Além disso, a incerteza sobre o fluxo de exportações pode resultar em maior oferta no mercado interno, limitando eventuais altas de preços.

Energia e Custos de Produção Voltam ao Radar

A escalada dos preços de energia, influenciada pelo cenário geopolítico, também impacta o setor. O aumento do petróleo tende a pressionar custos ao longo da cadeia produtiva, incluindo logística e insumos.

Com isso, o espaço para novas quedas nos custos de ração se torna mais restrito, enquanto o comportamento da safra de milho safrinha segue como fator decisivo para a formação dos custos nos próximos meses.

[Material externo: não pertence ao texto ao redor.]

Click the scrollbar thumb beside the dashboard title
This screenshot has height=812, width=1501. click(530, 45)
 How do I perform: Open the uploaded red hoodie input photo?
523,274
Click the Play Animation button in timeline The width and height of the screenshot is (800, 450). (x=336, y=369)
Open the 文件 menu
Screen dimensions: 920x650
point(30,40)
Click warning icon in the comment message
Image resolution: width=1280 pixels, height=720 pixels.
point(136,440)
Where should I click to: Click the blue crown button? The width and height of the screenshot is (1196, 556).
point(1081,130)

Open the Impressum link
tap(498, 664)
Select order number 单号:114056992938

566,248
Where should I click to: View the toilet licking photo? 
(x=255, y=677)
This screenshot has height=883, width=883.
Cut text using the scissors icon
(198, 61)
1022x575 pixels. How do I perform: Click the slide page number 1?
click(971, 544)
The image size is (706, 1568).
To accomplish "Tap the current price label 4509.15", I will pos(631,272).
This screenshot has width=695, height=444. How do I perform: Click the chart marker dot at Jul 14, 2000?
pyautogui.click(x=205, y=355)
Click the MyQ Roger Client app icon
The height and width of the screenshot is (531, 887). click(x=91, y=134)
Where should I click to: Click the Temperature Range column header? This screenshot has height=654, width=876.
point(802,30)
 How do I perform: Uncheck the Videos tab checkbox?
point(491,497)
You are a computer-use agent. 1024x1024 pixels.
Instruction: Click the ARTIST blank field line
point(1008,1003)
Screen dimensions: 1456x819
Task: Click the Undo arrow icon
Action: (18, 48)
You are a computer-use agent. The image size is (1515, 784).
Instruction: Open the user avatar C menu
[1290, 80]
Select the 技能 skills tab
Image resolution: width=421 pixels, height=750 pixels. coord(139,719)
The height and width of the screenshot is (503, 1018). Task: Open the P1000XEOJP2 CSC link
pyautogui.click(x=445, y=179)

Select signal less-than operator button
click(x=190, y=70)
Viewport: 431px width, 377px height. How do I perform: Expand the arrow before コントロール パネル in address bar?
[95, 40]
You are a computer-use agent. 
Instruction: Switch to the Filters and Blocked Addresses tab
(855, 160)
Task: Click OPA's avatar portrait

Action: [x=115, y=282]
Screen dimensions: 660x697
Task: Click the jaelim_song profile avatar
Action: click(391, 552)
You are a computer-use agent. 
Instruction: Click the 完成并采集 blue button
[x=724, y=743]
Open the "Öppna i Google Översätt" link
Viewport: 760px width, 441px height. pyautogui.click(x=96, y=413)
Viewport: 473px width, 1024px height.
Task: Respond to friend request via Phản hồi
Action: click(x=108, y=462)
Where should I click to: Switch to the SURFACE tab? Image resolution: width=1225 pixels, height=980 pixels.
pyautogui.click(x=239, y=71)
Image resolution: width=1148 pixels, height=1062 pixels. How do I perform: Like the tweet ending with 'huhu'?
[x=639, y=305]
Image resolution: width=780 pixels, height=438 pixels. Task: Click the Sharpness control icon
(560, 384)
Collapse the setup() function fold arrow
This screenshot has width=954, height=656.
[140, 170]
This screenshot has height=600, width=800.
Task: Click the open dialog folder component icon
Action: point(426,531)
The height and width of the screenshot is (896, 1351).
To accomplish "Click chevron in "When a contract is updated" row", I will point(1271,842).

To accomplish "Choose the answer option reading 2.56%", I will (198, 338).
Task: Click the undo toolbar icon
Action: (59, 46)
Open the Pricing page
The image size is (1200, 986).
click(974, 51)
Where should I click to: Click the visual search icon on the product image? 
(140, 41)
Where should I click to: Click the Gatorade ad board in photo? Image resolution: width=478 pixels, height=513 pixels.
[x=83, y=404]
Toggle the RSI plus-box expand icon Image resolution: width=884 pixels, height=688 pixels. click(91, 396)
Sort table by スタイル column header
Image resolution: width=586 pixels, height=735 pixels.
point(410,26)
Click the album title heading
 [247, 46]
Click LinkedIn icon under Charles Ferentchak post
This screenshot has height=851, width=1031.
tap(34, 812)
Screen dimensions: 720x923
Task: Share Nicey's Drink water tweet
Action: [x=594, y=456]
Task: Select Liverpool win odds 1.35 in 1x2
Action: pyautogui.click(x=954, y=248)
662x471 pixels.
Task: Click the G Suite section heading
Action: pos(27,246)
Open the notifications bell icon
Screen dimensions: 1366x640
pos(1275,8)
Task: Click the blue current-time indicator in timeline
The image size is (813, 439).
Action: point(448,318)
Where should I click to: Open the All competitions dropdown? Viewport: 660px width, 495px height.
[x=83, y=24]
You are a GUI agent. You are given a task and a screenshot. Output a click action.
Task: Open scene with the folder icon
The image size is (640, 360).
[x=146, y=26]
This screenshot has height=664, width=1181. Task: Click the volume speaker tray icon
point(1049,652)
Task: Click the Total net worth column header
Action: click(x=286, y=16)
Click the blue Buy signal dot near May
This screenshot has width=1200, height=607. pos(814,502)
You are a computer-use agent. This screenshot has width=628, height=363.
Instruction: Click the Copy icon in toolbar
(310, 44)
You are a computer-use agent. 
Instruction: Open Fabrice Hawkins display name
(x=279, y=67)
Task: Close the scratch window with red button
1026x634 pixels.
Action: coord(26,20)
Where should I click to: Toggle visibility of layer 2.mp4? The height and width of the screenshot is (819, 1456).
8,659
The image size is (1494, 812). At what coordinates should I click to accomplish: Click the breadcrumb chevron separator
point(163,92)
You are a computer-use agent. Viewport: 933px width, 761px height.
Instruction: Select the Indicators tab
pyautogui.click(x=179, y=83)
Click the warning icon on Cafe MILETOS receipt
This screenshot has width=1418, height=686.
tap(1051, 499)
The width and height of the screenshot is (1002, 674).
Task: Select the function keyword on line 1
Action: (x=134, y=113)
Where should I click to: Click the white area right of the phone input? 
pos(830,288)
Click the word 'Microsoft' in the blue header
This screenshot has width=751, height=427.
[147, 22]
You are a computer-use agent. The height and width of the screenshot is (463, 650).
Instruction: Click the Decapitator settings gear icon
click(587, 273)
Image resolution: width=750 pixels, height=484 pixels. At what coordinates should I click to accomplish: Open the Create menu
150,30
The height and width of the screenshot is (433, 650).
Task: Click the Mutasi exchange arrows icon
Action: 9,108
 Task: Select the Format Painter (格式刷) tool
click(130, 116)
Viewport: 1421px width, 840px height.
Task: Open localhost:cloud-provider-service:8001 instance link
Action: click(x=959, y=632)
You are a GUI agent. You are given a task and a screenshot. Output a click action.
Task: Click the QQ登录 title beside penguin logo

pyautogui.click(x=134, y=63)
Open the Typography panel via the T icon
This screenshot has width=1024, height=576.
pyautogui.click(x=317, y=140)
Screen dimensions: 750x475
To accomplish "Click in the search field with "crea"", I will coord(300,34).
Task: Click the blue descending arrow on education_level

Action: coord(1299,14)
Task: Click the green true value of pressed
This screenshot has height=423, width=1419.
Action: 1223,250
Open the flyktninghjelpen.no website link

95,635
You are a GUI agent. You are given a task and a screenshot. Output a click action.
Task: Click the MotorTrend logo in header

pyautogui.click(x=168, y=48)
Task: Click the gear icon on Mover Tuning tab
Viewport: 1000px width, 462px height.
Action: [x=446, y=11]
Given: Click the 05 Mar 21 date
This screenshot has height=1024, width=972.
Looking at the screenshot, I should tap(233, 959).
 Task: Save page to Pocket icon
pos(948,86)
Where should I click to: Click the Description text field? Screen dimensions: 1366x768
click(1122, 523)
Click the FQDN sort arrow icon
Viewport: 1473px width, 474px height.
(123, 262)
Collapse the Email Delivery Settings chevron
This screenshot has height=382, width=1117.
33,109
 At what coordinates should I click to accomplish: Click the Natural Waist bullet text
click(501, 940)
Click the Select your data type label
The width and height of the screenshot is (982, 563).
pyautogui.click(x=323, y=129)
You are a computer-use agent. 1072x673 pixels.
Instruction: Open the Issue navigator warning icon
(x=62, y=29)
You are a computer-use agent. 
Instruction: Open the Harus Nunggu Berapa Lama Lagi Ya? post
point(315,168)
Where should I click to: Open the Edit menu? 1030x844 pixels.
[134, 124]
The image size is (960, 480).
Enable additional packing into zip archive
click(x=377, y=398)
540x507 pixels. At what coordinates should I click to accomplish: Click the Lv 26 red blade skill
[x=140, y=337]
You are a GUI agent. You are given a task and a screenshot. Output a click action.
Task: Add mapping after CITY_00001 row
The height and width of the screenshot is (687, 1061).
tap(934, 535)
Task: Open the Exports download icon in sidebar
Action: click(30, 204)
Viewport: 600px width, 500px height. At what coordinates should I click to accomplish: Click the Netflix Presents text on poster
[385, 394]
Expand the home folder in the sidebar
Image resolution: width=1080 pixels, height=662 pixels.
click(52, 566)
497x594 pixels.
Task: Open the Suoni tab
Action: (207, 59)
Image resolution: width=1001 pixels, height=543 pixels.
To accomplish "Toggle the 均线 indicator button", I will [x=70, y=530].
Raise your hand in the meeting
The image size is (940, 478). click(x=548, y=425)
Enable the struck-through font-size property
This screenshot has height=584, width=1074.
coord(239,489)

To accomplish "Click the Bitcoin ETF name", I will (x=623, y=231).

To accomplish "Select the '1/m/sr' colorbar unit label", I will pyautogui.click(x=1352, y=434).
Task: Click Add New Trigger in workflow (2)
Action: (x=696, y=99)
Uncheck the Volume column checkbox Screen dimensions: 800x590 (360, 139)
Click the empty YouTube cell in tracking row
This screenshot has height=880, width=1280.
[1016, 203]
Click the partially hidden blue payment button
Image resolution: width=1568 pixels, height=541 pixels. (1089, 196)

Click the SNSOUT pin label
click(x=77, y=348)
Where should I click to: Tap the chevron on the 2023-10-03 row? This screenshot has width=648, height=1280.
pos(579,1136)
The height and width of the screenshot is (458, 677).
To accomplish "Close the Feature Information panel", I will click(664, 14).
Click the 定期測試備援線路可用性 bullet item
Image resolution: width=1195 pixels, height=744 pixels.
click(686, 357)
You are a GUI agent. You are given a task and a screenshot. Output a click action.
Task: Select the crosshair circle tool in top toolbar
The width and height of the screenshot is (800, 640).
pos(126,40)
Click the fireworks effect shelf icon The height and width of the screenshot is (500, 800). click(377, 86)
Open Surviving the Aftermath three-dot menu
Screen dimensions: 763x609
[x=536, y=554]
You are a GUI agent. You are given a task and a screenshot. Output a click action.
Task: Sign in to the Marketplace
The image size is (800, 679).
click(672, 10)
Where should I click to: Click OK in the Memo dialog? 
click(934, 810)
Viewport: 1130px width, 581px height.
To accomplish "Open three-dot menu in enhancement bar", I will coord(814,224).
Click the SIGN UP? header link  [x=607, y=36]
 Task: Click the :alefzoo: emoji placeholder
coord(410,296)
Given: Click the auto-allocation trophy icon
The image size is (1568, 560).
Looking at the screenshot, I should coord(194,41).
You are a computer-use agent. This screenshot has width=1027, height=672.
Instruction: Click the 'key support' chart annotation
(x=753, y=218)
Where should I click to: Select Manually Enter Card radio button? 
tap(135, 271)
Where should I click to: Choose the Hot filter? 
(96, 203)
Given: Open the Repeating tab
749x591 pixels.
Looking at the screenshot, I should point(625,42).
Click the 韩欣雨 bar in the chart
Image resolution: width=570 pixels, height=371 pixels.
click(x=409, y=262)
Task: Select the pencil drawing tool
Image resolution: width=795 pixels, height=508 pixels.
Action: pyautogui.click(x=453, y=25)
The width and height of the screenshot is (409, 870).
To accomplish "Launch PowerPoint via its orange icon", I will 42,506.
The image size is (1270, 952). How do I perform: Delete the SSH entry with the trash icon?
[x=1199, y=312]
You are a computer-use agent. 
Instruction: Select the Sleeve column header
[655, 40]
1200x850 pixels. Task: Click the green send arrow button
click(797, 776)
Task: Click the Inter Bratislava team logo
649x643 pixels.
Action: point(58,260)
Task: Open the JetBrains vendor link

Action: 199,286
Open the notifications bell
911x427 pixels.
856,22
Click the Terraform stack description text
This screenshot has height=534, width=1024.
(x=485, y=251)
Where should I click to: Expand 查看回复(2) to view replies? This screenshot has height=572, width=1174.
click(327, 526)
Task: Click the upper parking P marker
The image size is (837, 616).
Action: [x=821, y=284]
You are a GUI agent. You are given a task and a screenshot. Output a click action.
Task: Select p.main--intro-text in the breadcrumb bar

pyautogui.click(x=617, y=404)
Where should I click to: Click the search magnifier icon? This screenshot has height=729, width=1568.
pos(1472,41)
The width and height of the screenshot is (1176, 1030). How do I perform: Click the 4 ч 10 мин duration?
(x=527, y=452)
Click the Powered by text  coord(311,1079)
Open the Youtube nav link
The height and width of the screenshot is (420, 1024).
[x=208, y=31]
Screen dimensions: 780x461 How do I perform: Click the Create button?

Perspectivas: Cautela Diante de Incertezas

O cenário projetado para a avicultura brasileira indica continuidade de volatilidade, com margens pressionadas e elevada dependência do mercado externo.

Entre os principais pontos de atenção estão:

  • Evolução dos conflitos no Oriente Médio e impactos logísticos;
  • Comportamento dos custos de ração, especialmente milho e soja;
  • Ritmo de crescimento da oferta interna;
  • Desempenho das exportações e variação cambial.

Diante desse contexto, o setor deve seguir operando com cautela, monitorando fatores externos e internos que influenciam diretamente a rentabilidade da produção.